THE PROBLEM: Retype the listing found below exactly, but leave out each picture.

EXCERPTED RECORDS:
#####
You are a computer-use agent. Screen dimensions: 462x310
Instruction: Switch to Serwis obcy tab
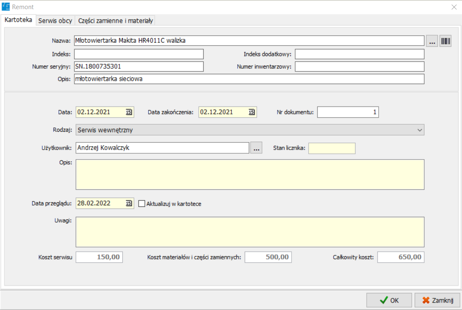55,21
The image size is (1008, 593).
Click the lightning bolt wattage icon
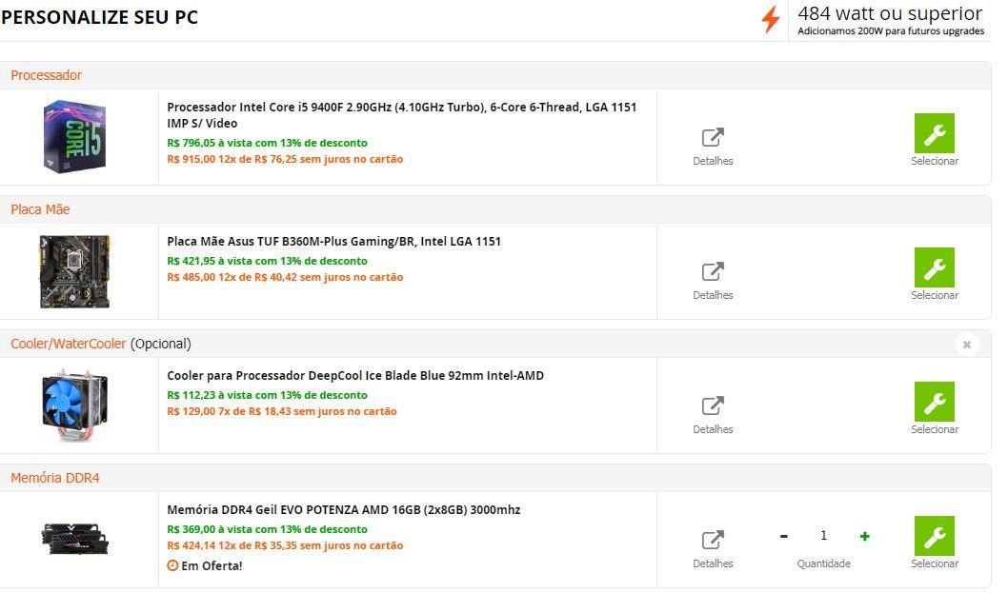click(x=770, y=19)
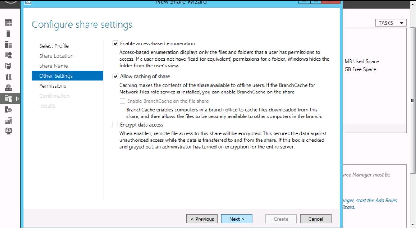Enable the Encrypt data access checkbox
This screenshot has height=228, width=416.
click(115, 125)
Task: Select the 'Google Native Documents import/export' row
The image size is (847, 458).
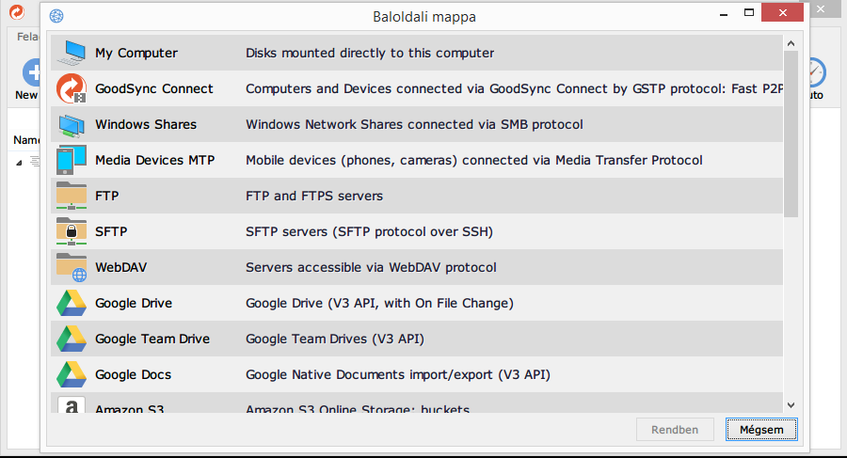Action: click(397, 374)
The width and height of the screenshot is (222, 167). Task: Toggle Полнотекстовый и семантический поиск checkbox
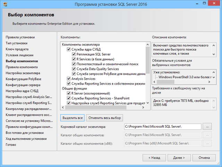(74, 64)
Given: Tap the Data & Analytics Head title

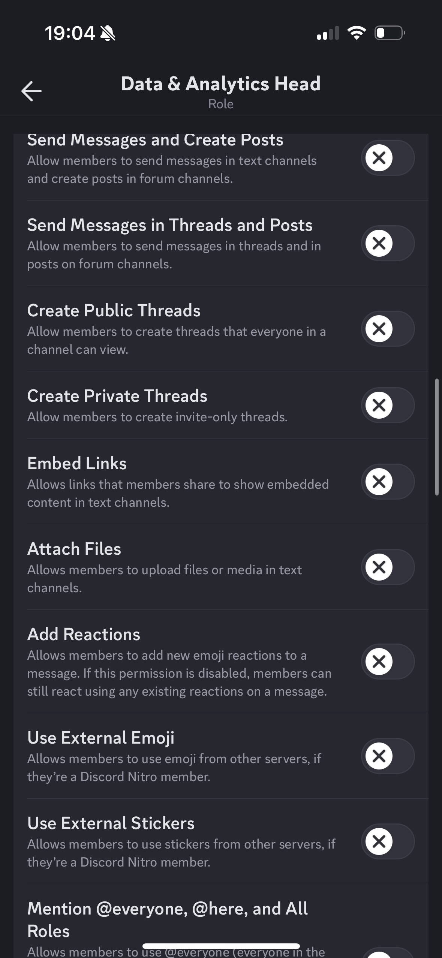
#####
EXERCISE RESULT:
You are a computer-use agent. Screen dimensions: 462x310
Instruction: Switch to Serwis obcy tab
55,21
The image size is (1008, 593).
Click the lightning bolt wattage icon
click(x=770, y=19)
Enable the Encrypt data access checkbox
This screenshot has height=228, width=416.
click(115, 125)
Task: Select the 'Google Native Documents import/export' row
The image size is (847, 458).
Action: click(397, 374)
The width and height of the screenshot is (222, 167). Task: Toggle Полнотекстовый и семантический поиск checkbox
(74, 64)
Given: Tap the Data & Analytics Head title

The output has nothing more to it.